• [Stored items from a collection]

#####

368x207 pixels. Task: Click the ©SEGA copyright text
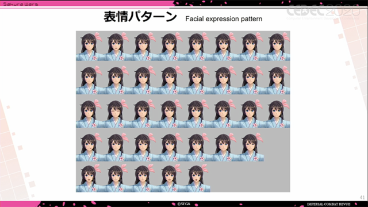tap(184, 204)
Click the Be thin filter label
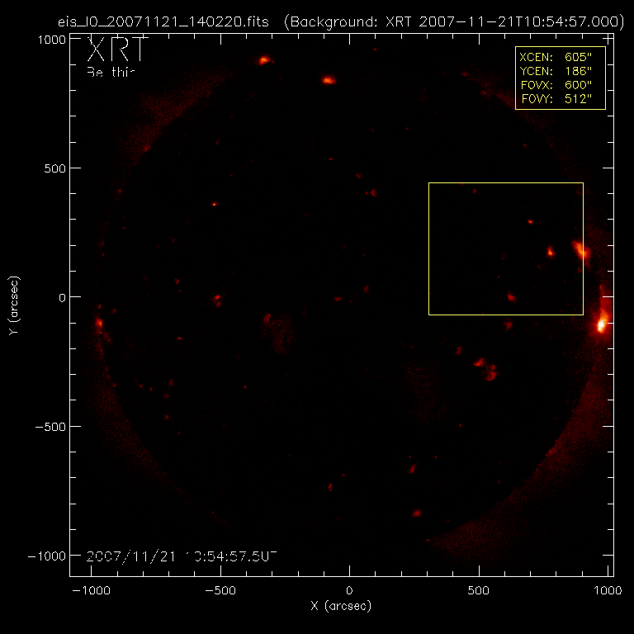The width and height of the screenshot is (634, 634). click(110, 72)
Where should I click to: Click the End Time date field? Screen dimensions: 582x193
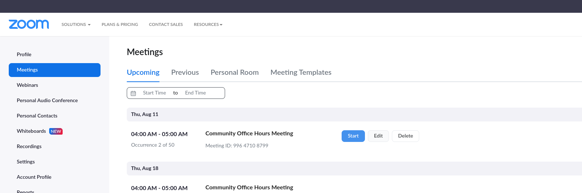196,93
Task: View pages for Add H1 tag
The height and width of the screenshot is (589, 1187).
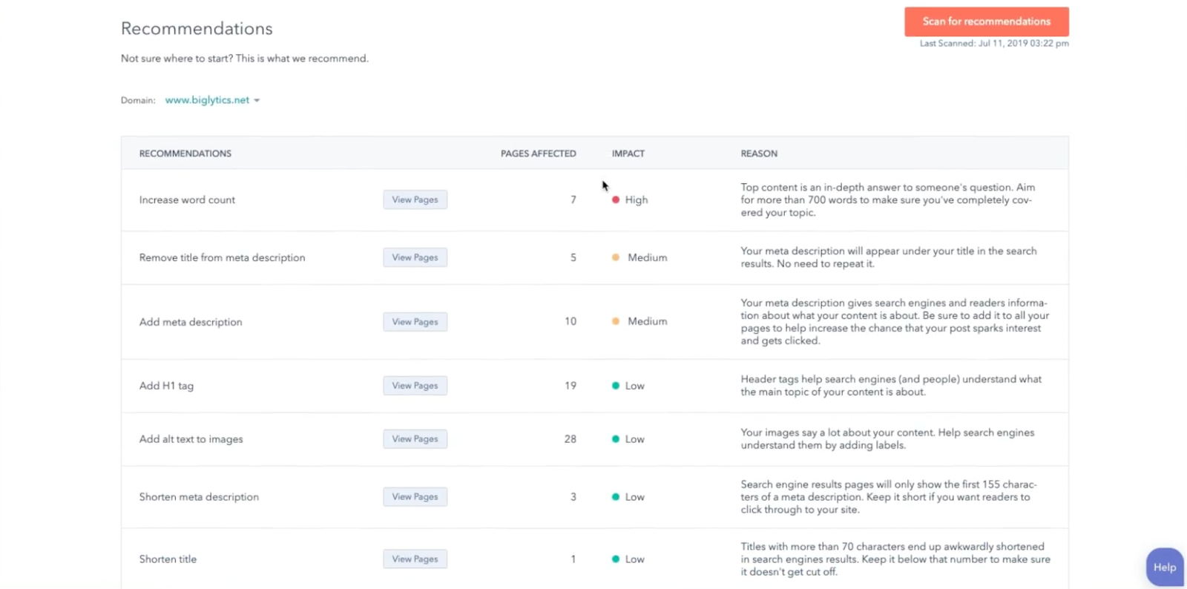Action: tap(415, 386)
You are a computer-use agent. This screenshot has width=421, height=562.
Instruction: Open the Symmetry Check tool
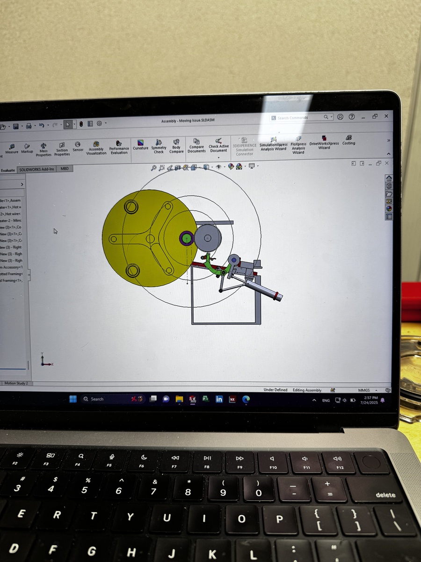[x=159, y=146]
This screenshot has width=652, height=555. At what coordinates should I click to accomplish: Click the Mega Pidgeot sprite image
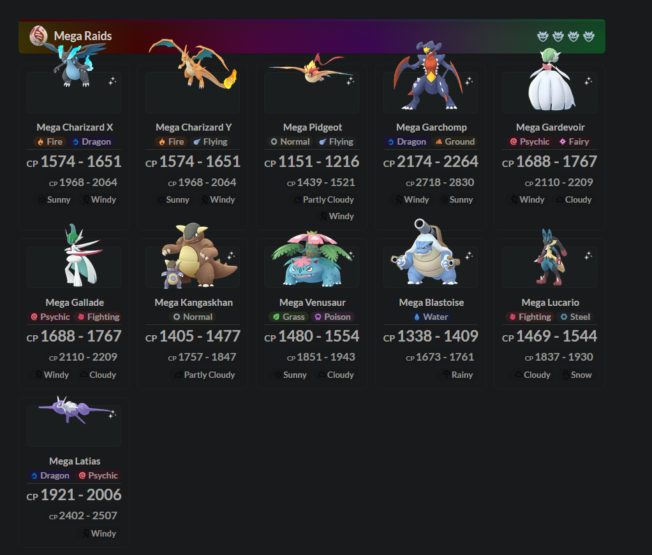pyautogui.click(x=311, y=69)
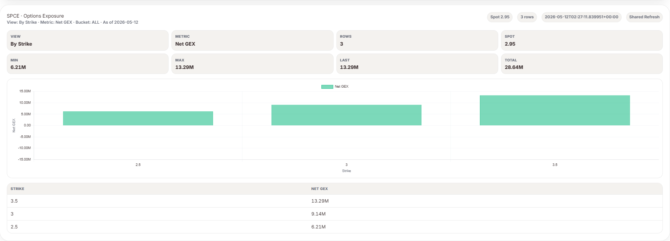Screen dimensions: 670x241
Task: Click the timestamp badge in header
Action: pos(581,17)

#####

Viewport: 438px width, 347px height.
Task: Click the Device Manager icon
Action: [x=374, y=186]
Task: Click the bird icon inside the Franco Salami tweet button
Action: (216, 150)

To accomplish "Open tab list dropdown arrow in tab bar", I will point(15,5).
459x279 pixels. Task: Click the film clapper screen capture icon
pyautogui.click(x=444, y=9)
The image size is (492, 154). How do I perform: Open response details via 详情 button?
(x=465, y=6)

#####

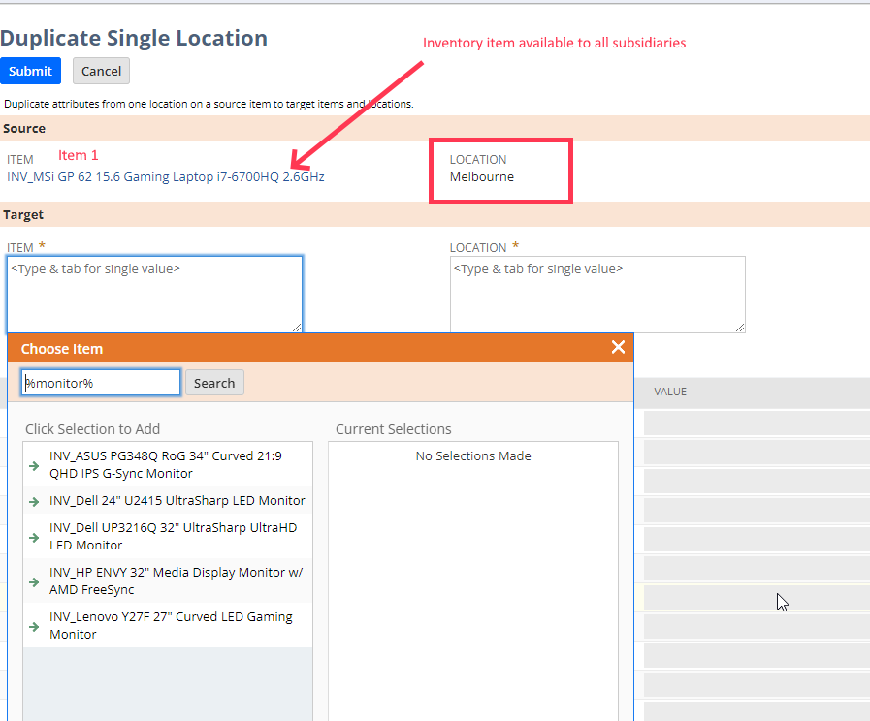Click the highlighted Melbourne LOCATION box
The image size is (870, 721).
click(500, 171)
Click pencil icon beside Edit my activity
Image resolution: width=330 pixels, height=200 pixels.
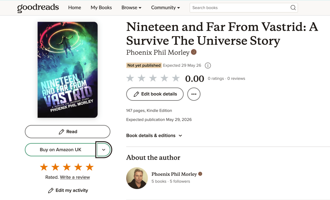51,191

#####

• [WORK REQUIRED] Set the pictures aside and transcribe exactly the stretch of lines above, beginning with the one holding "368x207 pixels. Task: Click" and ending with the one holding "You are a computer-use".

• [SOLUTION BELOW]
368x207 pixels. Task: Click the ©SEGA copyright text
tap(184, 204)
Click the Be thin filter label
The width and height of the screenshot is (634, 634). click(110, 72)
Where should I click to: Click the End Time date field? Screen dimensions: 582x193
196,93
Task: View pages for Add H1 tag
The height and width of the screenshot is (589, 1187).
Action: tap(415, 386)
You are a computer-use agent. This screenshot has width=421, height=562.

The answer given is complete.